**DOCUMENT TEXT**
◇ ◇ ◇ ◇

The new lab has a collaborative and interactive setup instead of an instruction-based lecture setting.
Valery Forbes, Dean of the College of Biological Sciences, and Robert McMaster, Vice provost and Dean for the Office of Undergraduate Education, cut a ribbon at the new Active Learning Lab at the Biological Sciences Center in St. Paul on Friday, Sept. 6.
Image by Mrunal Zambre

Valery Forbes, Dean of the College of Biological Sciences, and Robert McMaster, Vice provost and Dean for the Office of Undergraduate Education, cut a ribbon at the new Active Learning Lab at the Biological Sciences Center in St. Paul on Friday, Sept. 6.

The University of Minnesota opened its first active learning lab last week. 

In an active learning lab, students can interact with their peers on group research projects that are designed by themselves, not by their professors. The new lab is different from the 20 active learning classrooms already on campus because it has a collaborative and interactive setup instead of an instruction-based lecture setting, College of Biological Sciences staff said.

Students in the second part of the Foundations of Biology class series, BIOL 3004, will use the new lab on the St. Paul campus. Students will start the class by asking an unanswered research question, and then use the lab space to try to find an answer. 

“The way we teach biology has changed dramatically and continues to evolve,” CBS Dean Valery Forbes said at the lab’s ribbon cutting ceremony last week. “This lab is a very natural and important part of progression.”

While the room’s capacity holds less than 100 people, around 350 students will be using the lab throughout fall semester, said Catherine Kirkpatrick, an instructor for the class.

“I think for students, learning biology in order to answer exam questions is very different than learning to do biology, which is to answer the questions that we don’t already have answers to,” she said. 

Up until spring 2016, the class was focused on everyone working in one research area, Kirkpatrick said. Now, the class is divided into five different sections in which students can explore whatever research area interests them most. The class doesn’t have a set time, so students can go anytime during the lab’s hours. 

The total project cost $9.9 million, and construction went on for almost a year.

The building, which is over 50 years old, also received third floor renovations for the lab, a student commons area, fourth floor renovations for additional labs, new bathrooms and a new air handling unit. The new lab includes basic supplies to get students started, mobile stations, wheelchair accessible lab spaces, new windows and an overflow room where students can shut the door to regulate light more easily, saidChristina Kramer, CBS facilities manager.

Before this lab existed, students would often use empty classrooms or any available space to work, said John Ward, professor and CBS associate dean for undergraduate education.

“By having an appropriate space, the students have a place where they can work as a group that’s not a laboratory bench,” he said. “You really need a clean area where you can sit comfortably so you can talk to others in your group.”

Vice Provost and Dean for the Office of Undergraduate Education Bob McMaster spoke at the ceremony about CBS being able to stand out with its new lab compared to research environments at other institutions. 

“I started as a biology major many, many, years ago,” he said. “Maybe if I’d had a laboratory like this first semester, I wouldn’t have poured down the drain my chemistry experiment by accident,” he said. 

Twenty-three teaching assistants will switch off monitoring the lab seven days a week, Kirkpatrick said. All of them had BIOL 3004 in the old research space. 

A former TA for the class, Megan Bird, said she likes the collaborative opportunities the lab will offer. 

“The old space was a lot more cramped and there wasn’t nearly enough organizational space,” she said. “It was actually three lab rooms connected by doorways, so every type of experiment had its own room. You didn’t really get to know people from other experiments.”

Taren Stanley, another TA, agreed. The open layout makes communication easier, especially between TAs and students when they ask for help on their research, he said.

“I thought it’d be fun to help out people who are trying to go through that,” Stanley said.

◇ ◇ ◇ ◇

**RECORD EXTRACTS**
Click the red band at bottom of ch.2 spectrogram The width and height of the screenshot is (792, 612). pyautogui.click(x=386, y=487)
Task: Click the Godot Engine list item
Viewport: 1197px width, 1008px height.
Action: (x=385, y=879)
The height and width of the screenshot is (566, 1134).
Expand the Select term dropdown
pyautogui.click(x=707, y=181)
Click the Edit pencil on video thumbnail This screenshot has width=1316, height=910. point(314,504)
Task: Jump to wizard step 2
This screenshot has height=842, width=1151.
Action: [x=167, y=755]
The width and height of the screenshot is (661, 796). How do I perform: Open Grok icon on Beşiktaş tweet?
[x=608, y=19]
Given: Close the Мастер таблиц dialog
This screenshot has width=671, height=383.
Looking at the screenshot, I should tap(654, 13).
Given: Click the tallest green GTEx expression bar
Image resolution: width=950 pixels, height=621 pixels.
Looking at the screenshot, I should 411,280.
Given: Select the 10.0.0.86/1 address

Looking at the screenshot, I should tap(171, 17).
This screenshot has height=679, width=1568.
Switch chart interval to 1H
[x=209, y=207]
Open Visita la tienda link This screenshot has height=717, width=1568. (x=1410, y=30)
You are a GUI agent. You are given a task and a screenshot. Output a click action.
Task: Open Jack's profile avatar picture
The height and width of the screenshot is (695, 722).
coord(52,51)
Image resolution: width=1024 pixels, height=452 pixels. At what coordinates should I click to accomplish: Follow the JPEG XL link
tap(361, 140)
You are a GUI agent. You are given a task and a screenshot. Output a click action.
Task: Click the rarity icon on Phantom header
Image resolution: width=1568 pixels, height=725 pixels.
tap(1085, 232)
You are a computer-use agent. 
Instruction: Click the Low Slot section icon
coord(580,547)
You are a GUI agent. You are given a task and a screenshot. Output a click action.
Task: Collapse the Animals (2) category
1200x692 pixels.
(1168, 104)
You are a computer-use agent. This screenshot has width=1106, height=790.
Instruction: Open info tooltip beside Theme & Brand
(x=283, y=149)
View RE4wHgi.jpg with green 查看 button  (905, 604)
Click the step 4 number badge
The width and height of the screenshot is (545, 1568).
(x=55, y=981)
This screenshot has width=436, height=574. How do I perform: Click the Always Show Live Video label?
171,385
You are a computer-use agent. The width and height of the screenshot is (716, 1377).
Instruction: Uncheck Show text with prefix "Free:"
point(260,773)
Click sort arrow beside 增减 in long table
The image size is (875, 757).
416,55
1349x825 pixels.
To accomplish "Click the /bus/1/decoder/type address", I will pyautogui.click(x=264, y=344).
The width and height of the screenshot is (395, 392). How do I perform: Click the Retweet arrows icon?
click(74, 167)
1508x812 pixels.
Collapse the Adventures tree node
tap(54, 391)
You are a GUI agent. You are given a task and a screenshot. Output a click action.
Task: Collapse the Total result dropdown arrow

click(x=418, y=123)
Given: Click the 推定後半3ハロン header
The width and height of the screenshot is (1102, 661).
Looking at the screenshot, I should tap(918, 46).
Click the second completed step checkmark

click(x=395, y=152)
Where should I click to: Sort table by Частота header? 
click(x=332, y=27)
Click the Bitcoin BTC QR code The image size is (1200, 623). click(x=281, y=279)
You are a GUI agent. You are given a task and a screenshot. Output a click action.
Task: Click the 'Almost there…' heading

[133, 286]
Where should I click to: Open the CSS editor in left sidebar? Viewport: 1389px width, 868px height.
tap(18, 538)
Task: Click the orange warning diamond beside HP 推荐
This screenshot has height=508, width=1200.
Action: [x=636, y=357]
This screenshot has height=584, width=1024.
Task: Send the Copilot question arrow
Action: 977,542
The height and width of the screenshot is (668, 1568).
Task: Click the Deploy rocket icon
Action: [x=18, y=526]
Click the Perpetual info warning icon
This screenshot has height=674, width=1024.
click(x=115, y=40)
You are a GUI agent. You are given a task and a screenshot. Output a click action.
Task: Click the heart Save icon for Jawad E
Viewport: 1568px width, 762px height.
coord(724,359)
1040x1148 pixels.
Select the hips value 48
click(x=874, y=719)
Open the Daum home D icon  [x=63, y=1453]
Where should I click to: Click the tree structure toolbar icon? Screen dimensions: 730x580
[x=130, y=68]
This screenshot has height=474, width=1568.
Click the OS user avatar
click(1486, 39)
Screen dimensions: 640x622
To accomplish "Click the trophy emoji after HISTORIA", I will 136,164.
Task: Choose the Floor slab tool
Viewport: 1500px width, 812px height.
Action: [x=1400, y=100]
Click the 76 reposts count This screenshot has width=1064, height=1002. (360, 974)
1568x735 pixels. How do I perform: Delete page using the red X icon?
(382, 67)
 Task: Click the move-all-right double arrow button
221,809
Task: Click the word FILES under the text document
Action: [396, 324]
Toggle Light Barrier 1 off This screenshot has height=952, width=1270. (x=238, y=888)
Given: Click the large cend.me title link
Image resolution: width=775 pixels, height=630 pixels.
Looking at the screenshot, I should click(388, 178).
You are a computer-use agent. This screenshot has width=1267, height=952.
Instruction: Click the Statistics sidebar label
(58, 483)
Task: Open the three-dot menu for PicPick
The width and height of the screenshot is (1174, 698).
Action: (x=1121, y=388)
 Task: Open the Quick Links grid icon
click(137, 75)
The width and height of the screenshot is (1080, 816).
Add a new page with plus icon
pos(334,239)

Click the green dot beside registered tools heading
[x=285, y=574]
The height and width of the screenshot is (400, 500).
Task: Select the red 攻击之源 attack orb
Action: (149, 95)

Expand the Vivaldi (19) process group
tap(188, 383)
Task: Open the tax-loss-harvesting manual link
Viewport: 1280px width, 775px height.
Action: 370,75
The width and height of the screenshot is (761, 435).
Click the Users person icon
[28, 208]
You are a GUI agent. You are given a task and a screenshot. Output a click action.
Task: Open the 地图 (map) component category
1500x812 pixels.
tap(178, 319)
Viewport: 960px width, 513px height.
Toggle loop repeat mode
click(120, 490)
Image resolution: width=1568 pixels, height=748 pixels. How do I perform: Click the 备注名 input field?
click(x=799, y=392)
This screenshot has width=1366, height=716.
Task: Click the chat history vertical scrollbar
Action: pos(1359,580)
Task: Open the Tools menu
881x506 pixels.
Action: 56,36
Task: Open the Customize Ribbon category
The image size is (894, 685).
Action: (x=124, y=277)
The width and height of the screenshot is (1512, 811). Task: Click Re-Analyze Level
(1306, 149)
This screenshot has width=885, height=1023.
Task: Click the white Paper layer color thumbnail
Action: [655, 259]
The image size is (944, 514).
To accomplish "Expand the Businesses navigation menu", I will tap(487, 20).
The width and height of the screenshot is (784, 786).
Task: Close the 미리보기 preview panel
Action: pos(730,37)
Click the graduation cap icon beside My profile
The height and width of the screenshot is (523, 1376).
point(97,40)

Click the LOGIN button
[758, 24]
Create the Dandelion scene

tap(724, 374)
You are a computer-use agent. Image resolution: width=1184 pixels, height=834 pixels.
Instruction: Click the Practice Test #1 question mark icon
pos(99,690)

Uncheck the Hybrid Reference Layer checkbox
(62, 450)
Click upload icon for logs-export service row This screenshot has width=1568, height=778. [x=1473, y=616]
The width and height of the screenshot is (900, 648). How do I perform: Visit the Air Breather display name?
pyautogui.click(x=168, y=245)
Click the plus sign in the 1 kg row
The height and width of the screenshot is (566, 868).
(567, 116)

◇ ◇ ◇ ◇

**WORK REQUEST 1**
Using the article on the new biology lab, decide whether each statement agrees with it: (a) The total project cost $9.9 million. (b) The lab room can hold more than 100 people. (c) Thirty teaching assistants will take turns monitoring the lab.
**WORK REQUEST 2**
Print everything in the article on the new biology lab from "Before this lab" down to "at other institutions.".

**SOLUTION 1**
(a) Yes: "The total project cost $9.9 million"
(b) No: "the room’s capacity holds less than 100 people"
(c) No: "Twenty-three teaching assistants will switch off monitoring the lab seven days a week"

**SOLUTION 2**
Before this lab existed, students would often use empty classrooms or any available space to work, said John Ward, professor and CBS associate dean for undergraduate education.

“By having an appropriate space, the students have a place where they can work as a group that’s not a laboratory bench,” he said. “You really need a clean area where you can sit comfortably so you can talk to others in your group.”

Vice Provost and Dean for the Office of Undergraduate Education Bob McMaster spoke at the ceremony about CBS being able to stand out with its new lab compared to research environments at other institutions.